Die Schweiz zählt 2 Millionen Läuferinnen und Läufer. Kein Land hat so viele Laufveranstaltungen wie die Schweiz – gemessen an der Bevölkerungszahl. Ein Blick in den Laufkalender zeigt: Allein diesen Herbst finden jedes Wochenende mehrere grosse Laufveranstaltungen statt. Aber längst nicht alle rentieren.
Ein Beispiel: Vor 3 Wochen ging der traditionsreiche Kerzerslauf in Freiburg über die Bühne. Normalerweise sind 7000 Teilnehmende am Start, 2021 sind es 1800. Trotzdem muss der Veranstalter einen beträchtlichen Aufwand betreiben: Der Lauf wird – coronabedingt – von einem eintägigen zu einem Event über drei Tage ausgewalzt. Aber nur wenige melden sich an.
«Aufwand und Ertrag stehen in keinem Verhältnis», sagt OK-Präsident Markus Ith. «So würden wir das nicht mehr machen.» Natürlich sei er enttäuscht über die tiefe Teilnehmerzahl, aber er spüre auch eine tiefe Verunsicherung in der Bevölkerung: «Es fehlt der Eventcharakter des Anlasses. Es ist einfach ein Lauf – mehr nicht. Das wollen viele nicht.»

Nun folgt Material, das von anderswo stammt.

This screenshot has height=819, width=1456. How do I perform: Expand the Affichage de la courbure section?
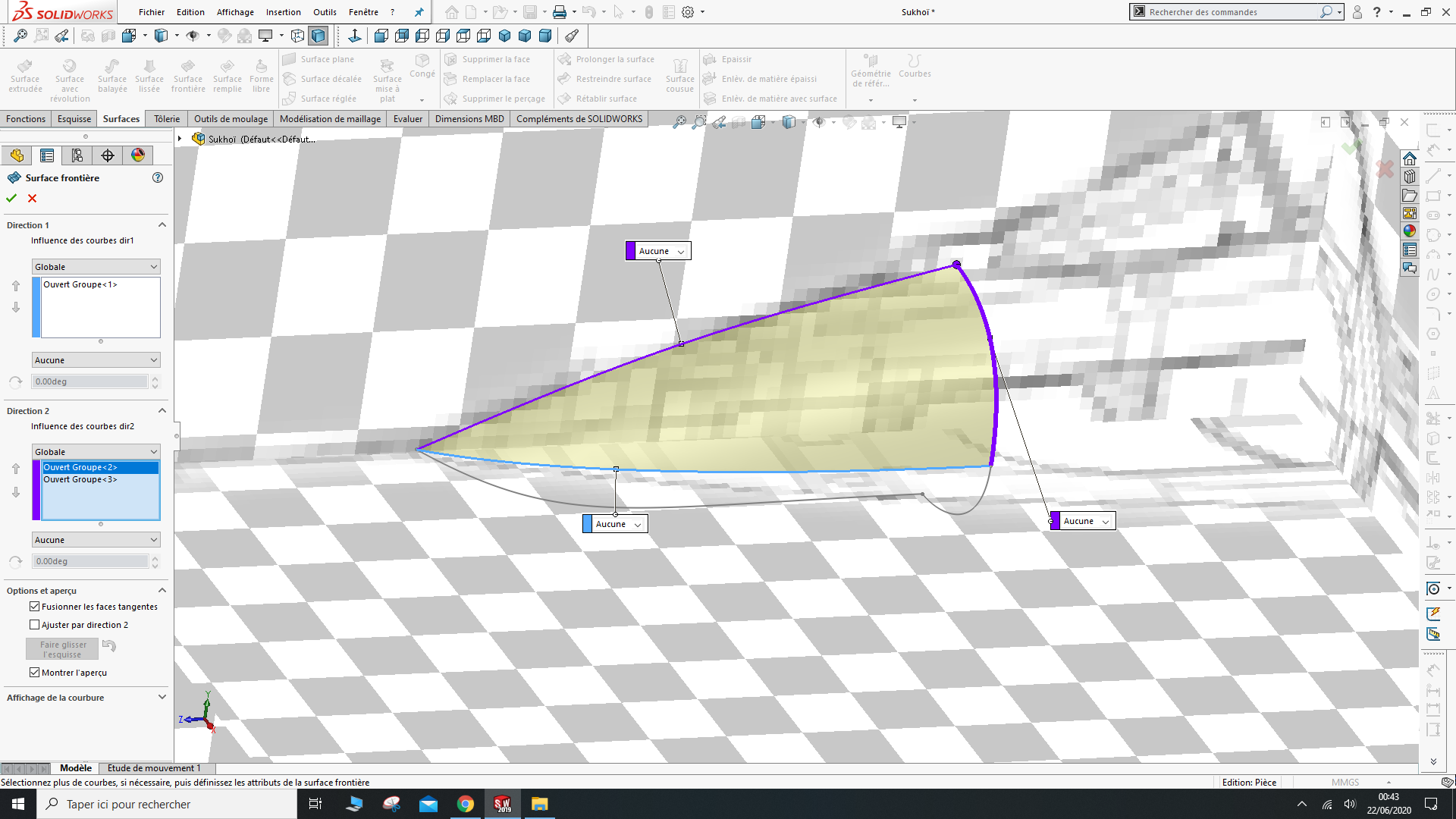click(162, 698)
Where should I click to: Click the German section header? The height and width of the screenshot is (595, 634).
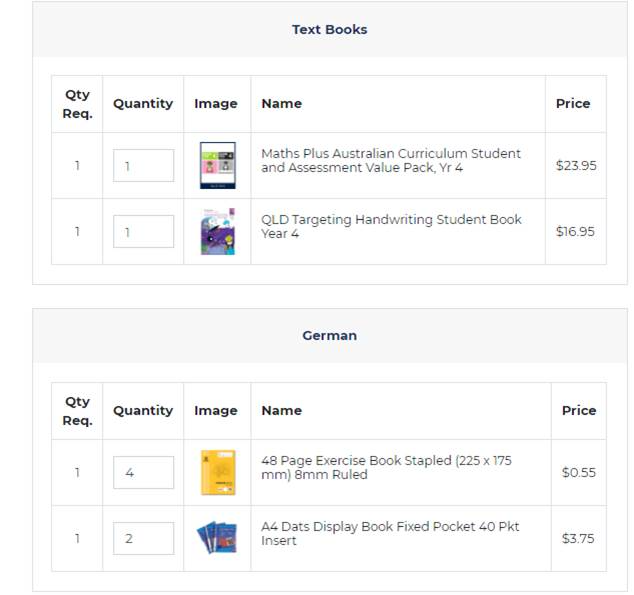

Fehlende Ambiance, Schutzkonzepte, 3G: Alles gute Gründe für tiefe Anmeldungszahlen. Trotzdem erstaunt es: Zuletzt fanden 2019 Laufveranstaltungen statt. Danach folgte eine lange Pause. Jetzt geht es wieder los, aber nur wenige haben Lust, sich eine Startnummer zu kaufen.
Wir bekriegen uns selbst und einige werden das nicht überleben.
Viktor Röthlin nennt noch einen anderen Grund für die Flaute: zu viele Läufe in zu kurzer Zeit. «Es herrscht ein Überangebot. Alle Frühlingsläufe sind in den Herbst verschoben worden und stehen nun in Konkurrenz mit bestehenden Veranstaltungen.» Der ehemalige Marathon-Europameister und selber Laufveranstalter spricht von einer Kannibalisierung der Szene und hätte sich mehr Solidarität unter den einzelnen Veranstaltern gewünscht. «So aber bekriegen wir uns selbst und einige werden das nicht überleben.»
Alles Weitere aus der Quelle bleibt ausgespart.